Getting Insights from 3,000+ Clinical Trials in a Knowledge Graph
Build an analytic platform with Google Healthcare Natural Language API, the Unified Medical Language System, and Neo4j
Clinical trials are the cornerstone of biomedical progress. They validate the safety and effectiveness of novel diagnostics, therapeutics, and preventive strategies on human volunteers. Each trial generates a trove of data, meticulously documenting experimental protocols and patient outcomes. However, this wealth of knowledge is often scattered across diverse databases and encoded by various terminologies. These data silos hinder collaborative research, hide valuable insights, and ultimately slow down the pace of medical advancements.
In my previous articles, Clinical Trials as Graphs and Vectors and Build a Chatbot for Clinical Trials Across Multiple Data Sources, I have described my full-stack clinical trial knowledge graph. Its data came from clinicaltrials.gov, a prominent database for clinical trial data. While serving as proof-of-concept demonstrations, the two projects only worked with a small dataset of roughly 70 trials. However, we must analyze a larger dataset to discover statistical trends and patterns. Furthermore, we can use Google Healthcare Natural Language API to recognize named entities from raw texts (NER) and map them to some well-established biomedical ontologies, such as the Unified Medical Language System (UMLS). Finally, we can enrich the knowledge graph with other data sources, such as the Global Burden of Disease (GBD).

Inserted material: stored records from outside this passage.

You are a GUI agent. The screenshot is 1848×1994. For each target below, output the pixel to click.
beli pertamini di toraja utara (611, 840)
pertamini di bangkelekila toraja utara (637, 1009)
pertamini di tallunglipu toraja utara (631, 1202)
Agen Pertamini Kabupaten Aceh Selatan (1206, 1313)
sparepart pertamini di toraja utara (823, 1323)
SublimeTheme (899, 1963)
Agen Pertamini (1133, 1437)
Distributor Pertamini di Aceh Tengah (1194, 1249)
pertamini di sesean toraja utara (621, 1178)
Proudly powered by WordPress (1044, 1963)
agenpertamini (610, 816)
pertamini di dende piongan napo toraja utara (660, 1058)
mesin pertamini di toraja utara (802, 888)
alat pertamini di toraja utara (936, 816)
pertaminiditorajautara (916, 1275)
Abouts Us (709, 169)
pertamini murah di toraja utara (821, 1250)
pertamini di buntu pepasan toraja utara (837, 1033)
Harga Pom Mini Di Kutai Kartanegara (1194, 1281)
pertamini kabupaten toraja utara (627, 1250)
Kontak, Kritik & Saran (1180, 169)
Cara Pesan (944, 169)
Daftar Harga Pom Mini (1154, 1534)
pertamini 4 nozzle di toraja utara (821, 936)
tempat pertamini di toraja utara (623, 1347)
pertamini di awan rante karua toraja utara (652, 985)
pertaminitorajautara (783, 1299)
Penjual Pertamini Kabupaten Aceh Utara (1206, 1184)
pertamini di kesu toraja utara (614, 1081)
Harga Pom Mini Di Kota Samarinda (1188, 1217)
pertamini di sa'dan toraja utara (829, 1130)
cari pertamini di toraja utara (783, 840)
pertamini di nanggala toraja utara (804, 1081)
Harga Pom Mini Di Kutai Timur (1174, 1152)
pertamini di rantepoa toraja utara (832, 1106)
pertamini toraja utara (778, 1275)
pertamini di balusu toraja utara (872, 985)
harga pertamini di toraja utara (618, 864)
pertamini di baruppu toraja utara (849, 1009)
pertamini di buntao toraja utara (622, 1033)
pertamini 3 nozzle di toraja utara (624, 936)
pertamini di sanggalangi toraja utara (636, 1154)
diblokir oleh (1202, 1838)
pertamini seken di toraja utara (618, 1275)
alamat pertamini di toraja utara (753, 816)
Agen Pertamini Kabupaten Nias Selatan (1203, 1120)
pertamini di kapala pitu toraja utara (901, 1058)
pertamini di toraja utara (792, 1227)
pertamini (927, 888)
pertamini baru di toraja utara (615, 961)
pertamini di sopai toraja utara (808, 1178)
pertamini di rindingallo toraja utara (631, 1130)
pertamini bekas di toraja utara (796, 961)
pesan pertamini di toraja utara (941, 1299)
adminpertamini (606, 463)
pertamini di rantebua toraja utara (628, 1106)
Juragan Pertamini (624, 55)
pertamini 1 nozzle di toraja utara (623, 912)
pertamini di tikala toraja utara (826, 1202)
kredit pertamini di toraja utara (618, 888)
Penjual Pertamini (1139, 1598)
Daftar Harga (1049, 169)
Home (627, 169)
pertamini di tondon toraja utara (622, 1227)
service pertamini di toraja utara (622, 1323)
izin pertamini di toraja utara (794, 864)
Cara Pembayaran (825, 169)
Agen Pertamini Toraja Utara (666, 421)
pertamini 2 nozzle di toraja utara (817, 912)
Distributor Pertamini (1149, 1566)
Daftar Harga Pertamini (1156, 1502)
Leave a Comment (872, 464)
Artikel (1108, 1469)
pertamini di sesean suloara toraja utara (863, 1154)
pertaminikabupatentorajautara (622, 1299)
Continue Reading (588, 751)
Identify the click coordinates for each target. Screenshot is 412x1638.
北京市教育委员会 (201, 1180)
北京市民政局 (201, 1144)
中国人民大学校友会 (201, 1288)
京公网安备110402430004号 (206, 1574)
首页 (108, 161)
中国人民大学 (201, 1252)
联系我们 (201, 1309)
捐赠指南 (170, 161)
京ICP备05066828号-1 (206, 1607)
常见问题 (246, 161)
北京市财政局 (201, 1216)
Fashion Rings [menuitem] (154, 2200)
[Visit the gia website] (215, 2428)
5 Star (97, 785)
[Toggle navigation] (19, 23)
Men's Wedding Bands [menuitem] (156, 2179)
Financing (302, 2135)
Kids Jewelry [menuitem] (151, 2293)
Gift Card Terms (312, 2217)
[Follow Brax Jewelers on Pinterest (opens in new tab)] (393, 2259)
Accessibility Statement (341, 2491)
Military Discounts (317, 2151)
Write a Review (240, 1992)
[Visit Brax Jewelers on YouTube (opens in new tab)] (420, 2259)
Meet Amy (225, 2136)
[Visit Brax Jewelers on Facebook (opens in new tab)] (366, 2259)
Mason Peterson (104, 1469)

The code for this project is hosted on my GitHub repository here.
1. Data and architecture
On the one hand, this project’s clinical trial data was provided by a consortium of clinical study sponsors from clinicalstudydatarequest.com (CSDR). The TSV data contains information on 3,052 trials. It details the medical condition, medicine or vaccine, phase, and sponsor for each trial. On the other hand, the GBD data contains the global mortality data and Disability‐Adjusted Life Years (DALYs) in 2019 for over 300 diseases. GBD defines DALYs as the sum of years of life lost (YLLs) and years lived with disability (YLDs).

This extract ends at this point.